Government agents sweep through

Chunks of polystyrene make great monolithic slabs of wreckage.
The figures above are Wargames Foundry, except for the suit in the foreground who is a Copplestone, available from em4-miniatures.

Materials

Basic Construction
Chop it up
Take a bit of polystyrene. Packaging is usually better than insulation batts, because the beads tend to be smaller which makes it tougher. You could use a hot-wire cutter, but when cutting small bits a sharp scalpel or a good quality serrated kitchen knife will be fine.

Stick it together
Polystyrene can be easily stuck with PVA, but it may need reinforcement - pin the joint with a couple of cut-down cocktail sticks. Alternatively you can gum it together with tile adhesive.

Rough it up a bit
Pick a few chunks out of it with your fingernails, to make some shell craters. This looks particularly effective at the edges.

Texture
If you want your building to look awful, then leave all the nasty polystyrene beads showing. Assuming you don't, then there a couple of ways you can tackle this. My favourite is tile adhesive, which is stickier and tougher than most fillers. It also comes ready mixed, so it is quick too. Smear a thin layer all over, using your fingers and a spatula. Then sprinkle 'broken' edges of the concrete with sand and small stones to get a rough effect.
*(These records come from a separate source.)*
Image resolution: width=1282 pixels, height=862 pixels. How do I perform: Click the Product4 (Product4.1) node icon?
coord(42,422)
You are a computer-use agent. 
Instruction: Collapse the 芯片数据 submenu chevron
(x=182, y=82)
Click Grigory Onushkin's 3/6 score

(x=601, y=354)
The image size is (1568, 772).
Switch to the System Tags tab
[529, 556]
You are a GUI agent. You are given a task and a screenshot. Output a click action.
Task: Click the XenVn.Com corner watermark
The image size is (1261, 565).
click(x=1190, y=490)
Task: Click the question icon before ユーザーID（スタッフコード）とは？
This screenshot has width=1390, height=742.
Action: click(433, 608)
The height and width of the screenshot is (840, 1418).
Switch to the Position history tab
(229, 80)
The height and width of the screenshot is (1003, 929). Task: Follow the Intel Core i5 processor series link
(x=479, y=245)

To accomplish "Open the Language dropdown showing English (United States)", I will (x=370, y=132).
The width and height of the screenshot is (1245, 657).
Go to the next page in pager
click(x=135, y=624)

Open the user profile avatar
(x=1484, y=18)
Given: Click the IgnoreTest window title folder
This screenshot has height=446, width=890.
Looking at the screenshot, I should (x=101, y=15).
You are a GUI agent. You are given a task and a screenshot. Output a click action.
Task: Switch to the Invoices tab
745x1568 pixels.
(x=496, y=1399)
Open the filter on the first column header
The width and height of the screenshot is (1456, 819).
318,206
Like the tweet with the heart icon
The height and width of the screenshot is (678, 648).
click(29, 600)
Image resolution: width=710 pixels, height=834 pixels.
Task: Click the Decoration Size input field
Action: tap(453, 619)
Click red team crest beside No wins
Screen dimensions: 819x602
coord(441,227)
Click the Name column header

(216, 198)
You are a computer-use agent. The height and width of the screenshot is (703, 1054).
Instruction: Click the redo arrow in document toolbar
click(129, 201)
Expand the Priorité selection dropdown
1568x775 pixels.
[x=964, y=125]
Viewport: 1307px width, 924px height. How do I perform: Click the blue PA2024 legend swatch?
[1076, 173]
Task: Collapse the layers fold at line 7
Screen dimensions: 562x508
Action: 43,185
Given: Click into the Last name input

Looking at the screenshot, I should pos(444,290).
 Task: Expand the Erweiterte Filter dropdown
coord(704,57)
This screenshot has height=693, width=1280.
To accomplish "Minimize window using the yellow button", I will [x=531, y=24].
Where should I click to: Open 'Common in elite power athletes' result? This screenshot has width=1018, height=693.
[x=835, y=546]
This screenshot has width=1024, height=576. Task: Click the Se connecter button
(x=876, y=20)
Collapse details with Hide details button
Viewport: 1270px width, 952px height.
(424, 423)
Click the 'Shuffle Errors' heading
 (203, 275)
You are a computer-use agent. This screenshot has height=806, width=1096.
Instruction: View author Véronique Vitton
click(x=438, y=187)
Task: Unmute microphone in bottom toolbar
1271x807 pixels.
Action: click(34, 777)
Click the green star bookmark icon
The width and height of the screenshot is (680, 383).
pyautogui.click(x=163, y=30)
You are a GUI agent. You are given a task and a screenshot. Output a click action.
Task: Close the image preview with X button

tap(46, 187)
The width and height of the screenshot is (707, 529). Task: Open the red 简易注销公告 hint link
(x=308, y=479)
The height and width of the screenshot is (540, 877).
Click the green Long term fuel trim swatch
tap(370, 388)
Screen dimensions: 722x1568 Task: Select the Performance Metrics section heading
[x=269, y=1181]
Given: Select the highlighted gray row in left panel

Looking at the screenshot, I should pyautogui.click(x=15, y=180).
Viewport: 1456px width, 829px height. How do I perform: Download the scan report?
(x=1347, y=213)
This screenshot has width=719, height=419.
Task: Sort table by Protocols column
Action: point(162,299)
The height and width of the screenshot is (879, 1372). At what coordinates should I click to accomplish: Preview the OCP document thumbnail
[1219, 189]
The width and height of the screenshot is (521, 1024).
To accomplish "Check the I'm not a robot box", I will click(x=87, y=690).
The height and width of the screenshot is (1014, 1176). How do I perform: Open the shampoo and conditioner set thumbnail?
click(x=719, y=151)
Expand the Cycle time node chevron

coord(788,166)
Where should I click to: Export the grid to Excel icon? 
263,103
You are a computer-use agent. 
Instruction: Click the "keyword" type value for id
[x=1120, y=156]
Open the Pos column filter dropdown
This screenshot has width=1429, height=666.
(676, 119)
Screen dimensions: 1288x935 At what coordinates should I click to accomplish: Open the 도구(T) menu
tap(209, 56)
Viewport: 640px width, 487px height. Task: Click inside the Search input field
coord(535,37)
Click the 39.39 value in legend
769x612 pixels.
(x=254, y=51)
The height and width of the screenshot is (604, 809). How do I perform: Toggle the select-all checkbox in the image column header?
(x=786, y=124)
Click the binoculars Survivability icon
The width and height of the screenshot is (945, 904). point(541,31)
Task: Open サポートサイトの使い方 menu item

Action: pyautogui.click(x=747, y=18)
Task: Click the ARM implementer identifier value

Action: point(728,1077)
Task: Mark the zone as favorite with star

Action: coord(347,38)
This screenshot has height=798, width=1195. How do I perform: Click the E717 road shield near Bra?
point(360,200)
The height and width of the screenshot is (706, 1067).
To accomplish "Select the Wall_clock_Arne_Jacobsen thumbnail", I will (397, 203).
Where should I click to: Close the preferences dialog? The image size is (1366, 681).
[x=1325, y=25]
If you don't have tile adhesive then you could use filler. It's best to mix this with a bit of PVA, which will slightly increase it's strength, however, it will tend to crack off the polystyrene if roughly handled.

Debris
Debris is really a whole topic in itself, but you could start with some of the following:
  • Chunks of polystyrene (textured like the rest)
  • Stones (remember to use angular ones, not round pebbles, which just won't look right)
  • Sprue
  • Plastic odds and ends
  • Cardboard with one face stripped off so it looks like corrugated iron.

Painting
Just drybrush it a greyish brown. On something this size, I would use emulsion rather than acrylic.

Once the basic painting is done, add all manner of stains and weathering. For dirty marks, water the paint down a little (you'll work out what too much is) and dab it on with an old scraggy brush, using your fingertip to smear the paint while it is still wet.

Staining, as from water running down, can be added by painting on fine tapering lines with a reasonable brush. They should start from cavities or protrusions, particularly metal ones.